1. Introduction
The failure of several major dams causing great destruction and high death tolls has led to a systematic monitoring of major dams and reservoirs in order to ensure their structural integrity, the prevention of major damage, and especially, the safety of the public. Driven by the development of measuring and analysis techniques, the goal of geodetic deformation analysis nowadays is to proceed from a merely phenomenological description of the deformation of an object to the analysis of the process which caused the deformation [
1]. Analysis of deformations of any type of a deformable body includes geometrical analysis and physical interpretation. Geometrical analysis describes the change in shape and dimensions of the monitored object. The ultimate goal of the geometrical analysis is to determine in whole deformable object the displacements and strain fields in the space and domains. Physical interpretation is to establish the relationship between the causative factors (loads) and the deformations. This can be determined either by statistical method, which analyses the correlation between the observed deformations and loads [
2].
In this study, as an example, the effect of pressure of water on the dam settlement during the first filling of reservoir is shown, with geodetic monitoring results using statistical methods, which analyse the correlation between the observed deformations and loads.
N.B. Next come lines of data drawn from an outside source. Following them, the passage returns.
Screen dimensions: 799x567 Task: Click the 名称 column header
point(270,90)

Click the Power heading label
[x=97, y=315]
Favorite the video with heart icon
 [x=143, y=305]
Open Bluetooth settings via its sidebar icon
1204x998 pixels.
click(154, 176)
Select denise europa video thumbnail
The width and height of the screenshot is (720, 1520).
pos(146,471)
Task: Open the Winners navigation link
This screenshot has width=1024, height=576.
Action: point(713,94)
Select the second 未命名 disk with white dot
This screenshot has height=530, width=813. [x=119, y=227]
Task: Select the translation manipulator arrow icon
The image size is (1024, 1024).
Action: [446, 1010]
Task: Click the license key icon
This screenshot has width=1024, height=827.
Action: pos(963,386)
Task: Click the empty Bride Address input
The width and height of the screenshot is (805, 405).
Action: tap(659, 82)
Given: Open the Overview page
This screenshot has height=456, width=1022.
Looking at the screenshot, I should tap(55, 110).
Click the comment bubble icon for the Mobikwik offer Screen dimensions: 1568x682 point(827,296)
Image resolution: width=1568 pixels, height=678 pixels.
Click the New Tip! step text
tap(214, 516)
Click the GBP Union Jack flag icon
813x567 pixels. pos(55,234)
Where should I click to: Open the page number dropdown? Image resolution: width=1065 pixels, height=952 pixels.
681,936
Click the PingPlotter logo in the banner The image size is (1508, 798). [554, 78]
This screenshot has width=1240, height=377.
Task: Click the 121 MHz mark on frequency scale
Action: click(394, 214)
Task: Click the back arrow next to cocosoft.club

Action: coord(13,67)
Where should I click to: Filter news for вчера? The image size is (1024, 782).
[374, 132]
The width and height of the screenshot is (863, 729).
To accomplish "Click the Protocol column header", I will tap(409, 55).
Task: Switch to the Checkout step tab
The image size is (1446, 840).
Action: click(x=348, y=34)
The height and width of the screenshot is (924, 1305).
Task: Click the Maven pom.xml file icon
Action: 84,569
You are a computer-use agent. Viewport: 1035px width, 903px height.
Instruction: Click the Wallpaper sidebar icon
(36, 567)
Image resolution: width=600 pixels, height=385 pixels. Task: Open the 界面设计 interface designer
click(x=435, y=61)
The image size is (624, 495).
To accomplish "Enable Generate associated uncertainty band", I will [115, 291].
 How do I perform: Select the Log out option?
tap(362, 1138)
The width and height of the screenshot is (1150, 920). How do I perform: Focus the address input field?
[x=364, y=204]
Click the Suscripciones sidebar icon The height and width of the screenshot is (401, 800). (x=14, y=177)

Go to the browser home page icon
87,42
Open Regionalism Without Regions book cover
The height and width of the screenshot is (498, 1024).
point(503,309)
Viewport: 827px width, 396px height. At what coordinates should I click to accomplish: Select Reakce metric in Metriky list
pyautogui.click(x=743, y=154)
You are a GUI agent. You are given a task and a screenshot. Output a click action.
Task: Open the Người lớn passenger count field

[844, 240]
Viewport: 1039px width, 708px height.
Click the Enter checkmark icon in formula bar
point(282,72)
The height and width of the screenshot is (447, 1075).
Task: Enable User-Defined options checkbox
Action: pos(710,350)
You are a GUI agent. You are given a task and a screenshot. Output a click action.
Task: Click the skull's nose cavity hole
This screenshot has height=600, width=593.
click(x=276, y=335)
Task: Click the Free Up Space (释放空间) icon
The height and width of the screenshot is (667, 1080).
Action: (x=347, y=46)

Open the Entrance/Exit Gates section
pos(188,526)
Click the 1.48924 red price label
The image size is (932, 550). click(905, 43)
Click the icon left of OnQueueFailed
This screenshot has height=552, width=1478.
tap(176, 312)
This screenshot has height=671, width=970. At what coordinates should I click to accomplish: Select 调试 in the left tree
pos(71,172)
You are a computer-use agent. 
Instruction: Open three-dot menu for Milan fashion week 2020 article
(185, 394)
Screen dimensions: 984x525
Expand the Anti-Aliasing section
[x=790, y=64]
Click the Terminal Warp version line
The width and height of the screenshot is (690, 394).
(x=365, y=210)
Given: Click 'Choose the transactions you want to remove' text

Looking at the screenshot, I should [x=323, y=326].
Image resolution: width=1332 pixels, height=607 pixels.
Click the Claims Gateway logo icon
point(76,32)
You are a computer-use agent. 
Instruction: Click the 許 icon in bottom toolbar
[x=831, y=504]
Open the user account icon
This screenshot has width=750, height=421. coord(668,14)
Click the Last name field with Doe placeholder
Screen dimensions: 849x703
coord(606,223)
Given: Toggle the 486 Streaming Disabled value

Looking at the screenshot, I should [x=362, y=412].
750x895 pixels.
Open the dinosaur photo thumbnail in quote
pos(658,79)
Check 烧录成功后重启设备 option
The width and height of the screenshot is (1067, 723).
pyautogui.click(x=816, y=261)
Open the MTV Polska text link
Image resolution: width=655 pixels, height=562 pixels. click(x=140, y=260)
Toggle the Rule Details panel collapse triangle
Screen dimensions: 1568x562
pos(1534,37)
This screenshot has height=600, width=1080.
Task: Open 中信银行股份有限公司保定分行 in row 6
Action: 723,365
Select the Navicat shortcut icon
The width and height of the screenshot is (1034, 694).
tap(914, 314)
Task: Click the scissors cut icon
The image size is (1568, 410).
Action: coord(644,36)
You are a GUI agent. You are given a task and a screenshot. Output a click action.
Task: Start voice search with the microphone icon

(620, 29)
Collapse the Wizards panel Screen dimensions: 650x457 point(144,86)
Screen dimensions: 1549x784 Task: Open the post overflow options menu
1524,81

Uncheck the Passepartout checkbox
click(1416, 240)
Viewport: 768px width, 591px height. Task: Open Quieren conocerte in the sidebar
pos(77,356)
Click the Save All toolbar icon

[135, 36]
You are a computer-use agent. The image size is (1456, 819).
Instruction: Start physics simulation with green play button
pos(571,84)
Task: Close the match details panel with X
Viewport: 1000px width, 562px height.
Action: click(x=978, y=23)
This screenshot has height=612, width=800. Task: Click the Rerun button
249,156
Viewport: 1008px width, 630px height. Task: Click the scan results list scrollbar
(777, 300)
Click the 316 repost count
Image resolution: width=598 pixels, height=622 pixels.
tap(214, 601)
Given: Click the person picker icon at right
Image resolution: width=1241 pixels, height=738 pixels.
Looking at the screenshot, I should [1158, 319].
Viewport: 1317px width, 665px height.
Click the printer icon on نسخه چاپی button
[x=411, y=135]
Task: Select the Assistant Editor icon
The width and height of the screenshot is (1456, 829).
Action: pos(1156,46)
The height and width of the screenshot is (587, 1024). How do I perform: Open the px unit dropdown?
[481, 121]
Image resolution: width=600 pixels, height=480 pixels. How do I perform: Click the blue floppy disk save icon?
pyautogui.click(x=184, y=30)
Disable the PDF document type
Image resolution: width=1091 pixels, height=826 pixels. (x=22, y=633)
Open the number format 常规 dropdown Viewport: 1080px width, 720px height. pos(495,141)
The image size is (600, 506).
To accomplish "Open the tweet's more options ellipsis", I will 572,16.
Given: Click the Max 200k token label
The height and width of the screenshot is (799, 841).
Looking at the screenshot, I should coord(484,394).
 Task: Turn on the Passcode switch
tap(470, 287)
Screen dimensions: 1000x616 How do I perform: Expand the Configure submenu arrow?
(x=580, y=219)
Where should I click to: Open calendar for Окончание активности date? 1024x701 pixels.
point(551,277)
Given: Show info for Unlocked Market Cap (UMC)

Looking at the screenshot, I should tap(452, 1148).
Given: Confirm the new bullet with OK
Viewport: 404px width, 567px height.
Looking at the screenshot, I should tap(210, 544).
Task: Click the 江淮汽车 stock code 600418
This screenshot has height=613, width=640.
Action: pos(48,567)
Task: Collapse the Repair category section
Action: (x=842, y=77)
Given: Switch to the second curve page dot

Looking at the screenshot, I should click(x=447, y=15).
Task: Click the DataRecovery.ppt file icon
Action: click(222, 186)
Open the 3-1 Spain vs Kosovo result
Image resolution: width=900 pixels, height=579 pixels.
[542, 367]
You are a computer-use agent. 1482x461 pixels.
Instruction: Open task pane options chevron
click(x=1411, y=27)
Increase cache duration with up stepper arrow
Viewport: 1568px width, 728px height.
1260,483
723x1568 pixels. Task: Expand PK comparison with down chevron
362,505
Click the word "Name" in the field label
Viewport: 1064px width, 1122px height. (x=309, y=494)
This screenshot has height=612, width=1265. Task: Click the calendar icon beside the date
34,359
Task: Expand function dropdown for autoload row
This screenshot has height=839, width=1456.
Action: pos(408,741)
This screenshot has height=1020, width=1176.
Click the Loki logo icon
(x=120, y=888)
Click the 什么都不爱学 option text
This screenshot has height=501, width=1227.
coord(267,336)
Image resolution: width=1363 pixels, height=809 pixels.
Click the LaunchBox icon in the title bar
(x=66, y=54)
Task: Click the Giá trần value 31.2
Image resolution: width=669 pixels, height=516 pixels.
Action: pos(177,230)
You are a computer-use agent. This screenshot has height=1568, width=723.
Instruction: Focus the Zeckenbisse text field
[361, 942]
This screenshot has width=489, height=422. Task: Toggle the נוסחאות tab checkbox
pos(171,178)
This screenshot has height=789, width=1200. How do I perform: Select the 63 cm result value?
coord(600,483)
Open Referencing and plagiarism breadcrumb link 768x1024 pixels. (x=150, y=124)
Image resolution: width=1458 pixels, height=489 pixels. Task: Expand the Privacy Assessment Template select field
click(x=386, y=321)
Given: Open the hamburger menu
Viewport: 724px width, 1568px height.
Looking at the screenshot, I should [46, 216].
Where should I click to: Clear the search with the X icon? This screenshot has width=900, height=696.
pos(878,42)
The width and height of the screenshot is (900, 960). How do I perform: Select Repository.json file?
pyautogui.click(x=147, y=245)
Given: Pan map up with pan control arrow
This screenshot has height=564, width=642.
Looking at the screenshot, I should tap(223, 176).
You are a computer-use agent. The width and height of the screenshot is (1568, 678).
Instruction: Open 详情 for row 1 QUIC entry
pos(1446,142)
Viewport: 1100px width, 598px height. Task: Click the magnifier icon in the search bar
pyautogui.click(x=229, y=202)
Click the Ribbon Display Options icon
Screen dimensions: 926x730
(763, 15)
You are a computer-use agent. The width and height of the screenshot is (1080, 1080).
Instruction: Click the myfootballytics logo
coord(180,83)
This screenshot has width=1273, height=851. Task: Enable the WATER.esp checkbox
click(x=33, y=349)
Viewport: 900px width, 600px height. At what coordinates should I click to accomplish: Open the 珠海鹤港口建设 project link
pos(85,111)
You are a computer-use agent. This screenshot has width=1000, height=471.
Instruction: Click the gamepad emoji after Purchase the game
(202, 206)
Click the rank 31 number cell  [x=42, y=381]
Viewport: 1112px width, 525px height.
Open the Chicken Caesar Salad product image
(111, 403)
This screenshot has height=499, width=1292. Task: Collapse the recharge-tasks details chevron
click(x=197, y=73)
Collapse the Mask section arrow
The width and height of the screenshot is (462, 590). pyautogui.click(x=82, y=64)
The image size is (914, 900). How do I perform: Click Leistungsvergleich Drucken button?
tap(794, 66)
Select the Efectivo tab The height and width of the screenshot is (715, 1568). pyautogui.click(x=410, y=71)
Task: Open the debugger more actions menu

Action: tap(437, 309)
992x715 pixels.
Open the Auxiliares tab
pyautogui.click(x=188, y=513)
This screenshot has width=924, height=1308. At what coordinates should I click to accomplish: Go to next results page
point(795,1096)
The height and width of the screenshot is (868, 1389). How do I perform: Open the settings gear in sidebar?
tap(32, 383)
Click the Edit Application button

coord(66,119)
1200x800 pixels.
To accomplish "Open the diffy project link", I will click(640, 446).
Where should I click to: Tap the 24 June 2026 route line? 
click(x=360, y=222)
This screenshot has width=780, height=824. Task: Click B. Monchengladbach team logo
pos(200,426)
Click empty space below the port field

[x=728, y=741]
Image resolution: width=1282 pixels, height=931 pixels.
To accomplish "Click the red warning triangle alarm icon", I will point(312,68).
Thus, we analyze four geodetic records covering the first filling period, describe the subsidence of the body of a large size earth fill dam, called The Yamula, and try to investigate the effect of the increase of the reservoir level on the dam. The problem is, thus, how the rising water level of the reservoir effects the vertical deformations of the dam during the first filling period. A developed deformation model was used to answer this question. The dynamic model contains the calculation of a parameter of the rising reservoir level, which shows the geometric signature of the physical effect. Finally, the acceleration effect of rising level in large reservoirs on the dam deformations was investigated.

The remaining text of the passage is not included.